BreakingBadLLM | Devpost

Inspiration

Companies want to run audio-LLMs locally for cost-effective customer service, making them susceptible to malicious attacks. We decided to tackle this susceptibility and provide a solution.

What it does

Our project generates perturbed audio files using the Collini & Wagner adversarial attack method, then feeds them to openAI's Whisper Automatic Speech Recognition (ASR) model. The ASR model then misclassifies tokens to a specified target phrase, used to universally prompt inject and jailbreak the latest Llama3.3-70b model, leading to an output of unethical responses.

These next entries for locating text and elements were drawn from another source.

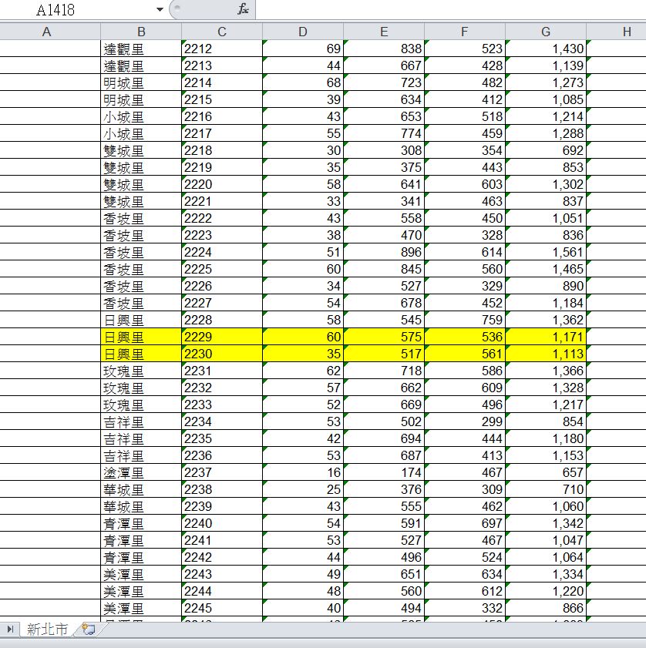Click the cell showing code 2237

coord(222,472)

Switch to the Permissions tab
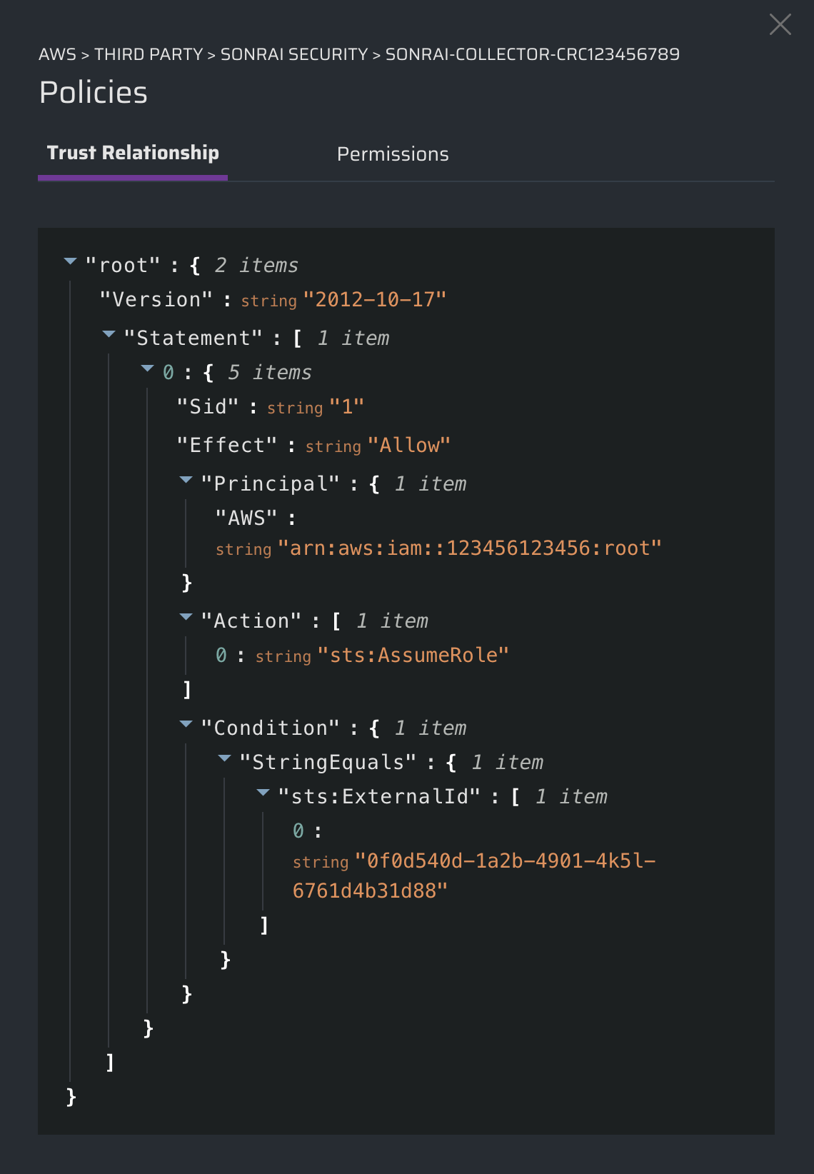click(x=393, y=154)
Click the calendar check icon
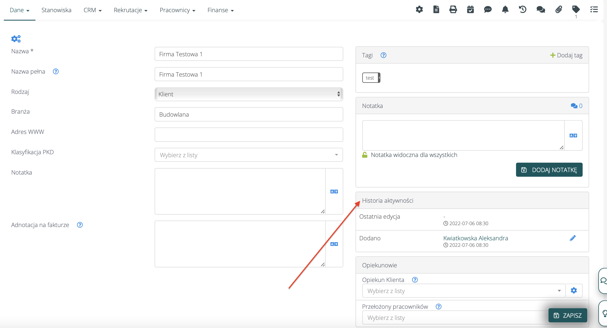Viewport: 607px width, 328px height. [x=470, y=10]
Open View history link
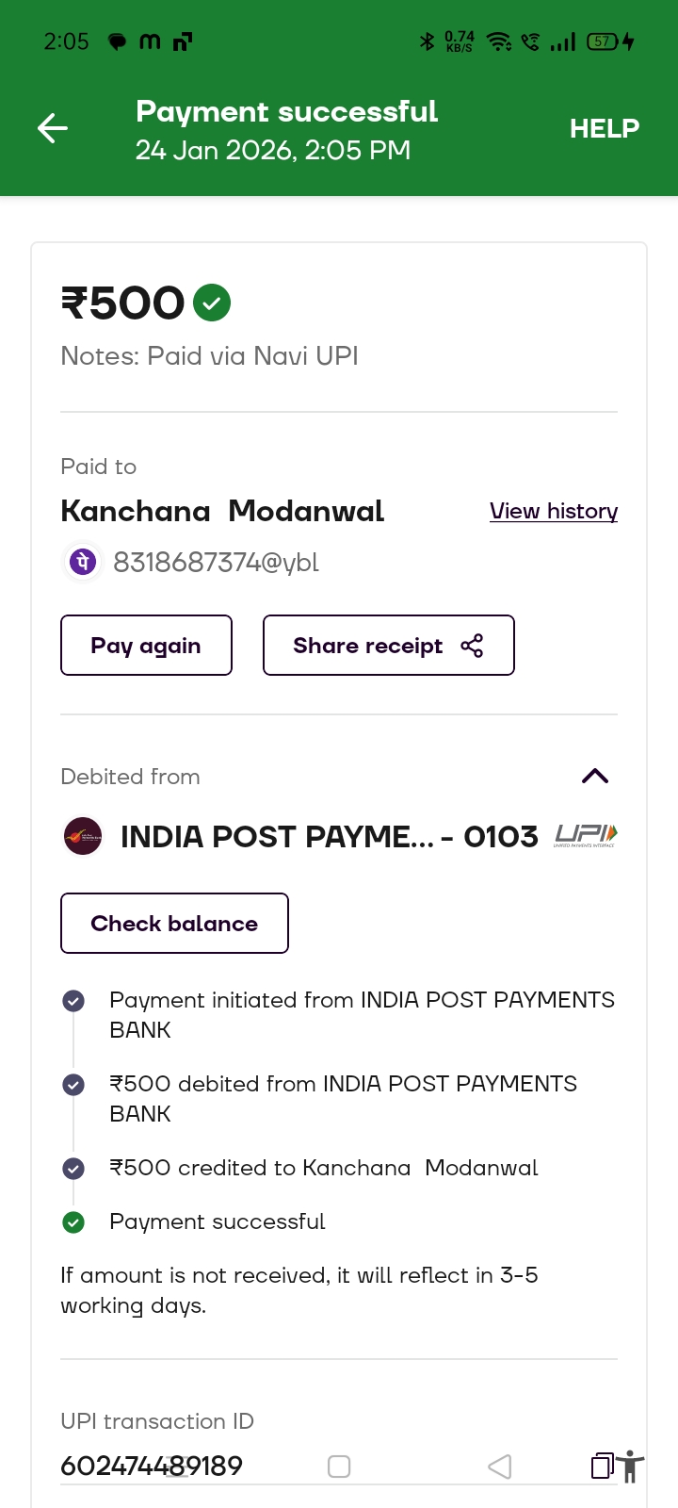The width and height of the screenshot is (678, 1508). 553,511
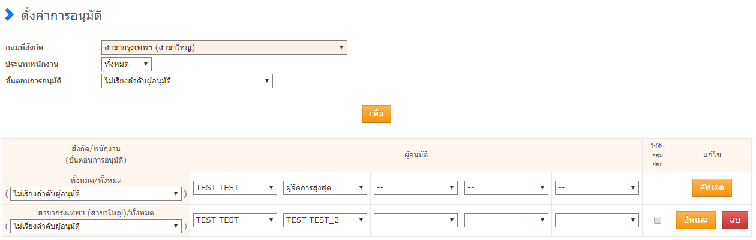Open the TEST TEST_2 approver dropdown
Image resolution: width=756 pixels, height=240 pixels.
coord(325,220)
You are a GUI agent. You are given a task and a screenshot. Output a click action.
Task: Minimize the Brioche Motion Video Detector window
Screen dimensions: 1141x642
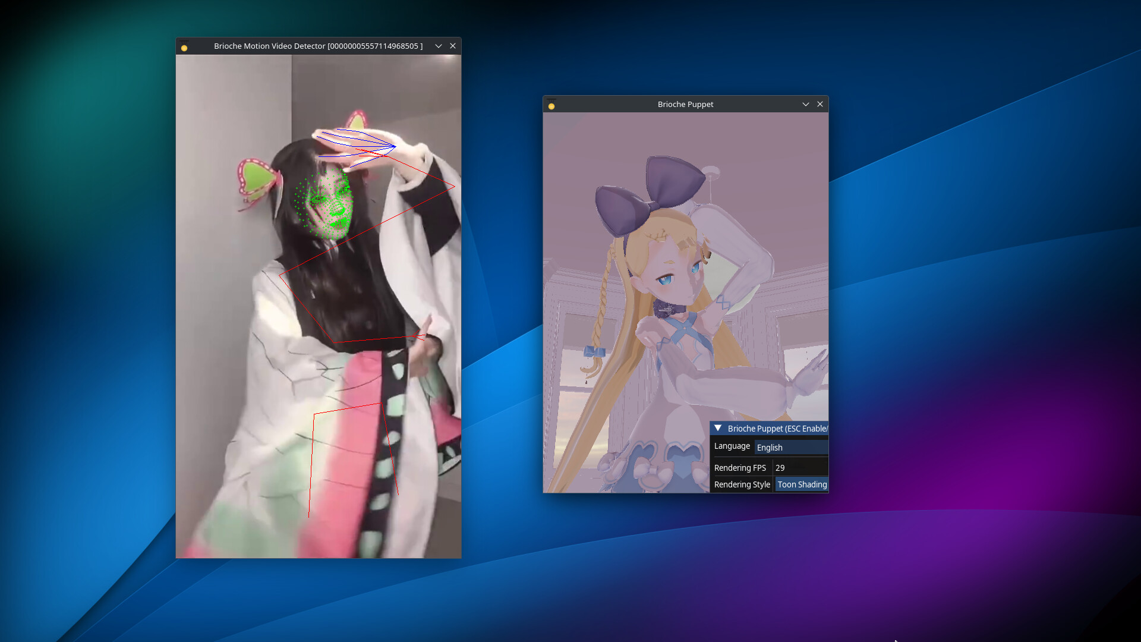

Then, we provide a robust defense against prompt injection with an input and output filter, closely mimicking Anthropic's recent paper on Constitutional Classifiers for defense against universal jailbreaks.

How we built it

We implemented the Collini & Wagner adversarial attack method based on a recent adaptation of their original attack on RNN based ASR models for transformers. Then, we sent the transcriptions to a locally run Llama3.3-70b without a filter to demonstrate the universal jailbreak from the perturbed audio transcriptions. Lastly, we provided the Llama output with an input and output filter, all packaged with a clean Streamlit GUI and websockets for communication.

Challenges we ran into

We ran into many dependency issues on getting the CW attack model to work, specifically formatting data in the specified LibriSpeech dataset format and adapting our own data (live recorded through the Streamlit GUI) to the model. Also, there was some difficulty with websockets to communicate over RunPod (a remote datacenter rental service).

Accomplishments that we're proud of

Getting the CW attack model to turn an audio of "Hello, how are you today" to tokenize to a transcript of "Jesse, we need to cook!" Also, coming up with cool prompts to fool defenseless Llama was fun.